━━━━━ Records to use ━━━━━

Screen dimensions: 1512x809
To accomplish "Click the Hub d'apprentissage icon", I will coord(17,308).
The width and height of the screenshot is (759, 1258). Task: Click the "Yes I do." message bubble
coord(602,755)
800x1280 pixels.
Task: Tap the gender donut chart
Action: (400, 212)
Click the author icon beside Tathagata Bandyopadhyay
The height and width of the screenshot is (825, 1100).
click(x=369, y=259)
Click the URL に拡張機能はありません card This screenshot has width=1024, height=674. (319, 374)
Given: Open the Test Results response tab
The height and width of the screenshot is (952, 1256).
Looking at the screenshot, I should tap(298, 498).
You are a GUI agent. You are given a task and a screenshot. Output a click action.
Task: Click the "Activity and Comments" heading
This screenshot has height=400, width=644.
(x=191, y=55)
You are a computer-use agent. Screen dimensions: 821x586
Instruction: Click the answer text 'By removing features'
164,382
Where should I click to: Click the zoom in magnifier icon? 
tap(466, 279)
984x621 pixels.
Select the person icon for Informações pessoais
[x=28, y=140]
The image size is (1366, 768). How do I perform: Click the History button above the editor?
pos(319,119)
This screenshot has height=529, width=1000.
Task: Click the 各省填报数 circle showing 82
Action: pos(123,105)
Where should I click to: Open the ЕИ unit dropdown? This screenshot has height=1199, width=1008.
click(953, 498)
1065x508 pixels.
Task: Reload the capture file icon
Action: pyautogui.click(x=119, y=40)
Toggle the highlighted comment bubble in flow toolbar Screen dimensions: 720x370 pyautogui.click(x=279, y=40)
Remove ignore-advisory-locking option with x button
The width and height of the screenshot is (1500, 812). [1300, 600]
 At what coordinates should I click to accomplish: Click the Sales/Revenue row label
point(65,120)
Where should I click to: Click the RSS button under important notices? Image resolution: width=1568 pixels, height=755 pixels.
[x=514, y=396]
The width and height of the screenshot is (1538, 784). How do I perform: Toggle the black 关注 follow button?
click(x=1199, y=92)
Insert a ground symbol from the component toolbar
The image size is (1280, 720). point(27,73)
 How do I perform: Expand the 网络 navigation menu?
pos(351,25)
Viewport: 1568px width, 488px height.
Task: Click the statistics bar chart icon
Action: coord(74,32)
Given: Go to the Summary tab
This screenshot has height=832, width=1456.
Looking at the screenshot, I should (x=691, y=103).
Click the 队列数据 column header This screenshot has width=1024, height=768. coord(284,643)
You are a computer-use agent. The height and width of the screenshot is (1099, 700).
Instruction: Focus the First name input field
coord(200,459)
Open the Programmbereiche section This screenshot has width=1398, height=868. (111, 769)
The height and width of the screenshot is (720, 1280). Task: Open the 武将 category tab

━━━━━

> **Task instructions**
In the records, from the start up to and including the line that contains "I will coord(17,308).", replace "icon" with "button". Leave everything else unchanged, and give only those lines.

> **Solved problem**
Screen dimensions: 1512x809
To accomplish "Click the Hub d'apprentissage button", I will coord(17,308).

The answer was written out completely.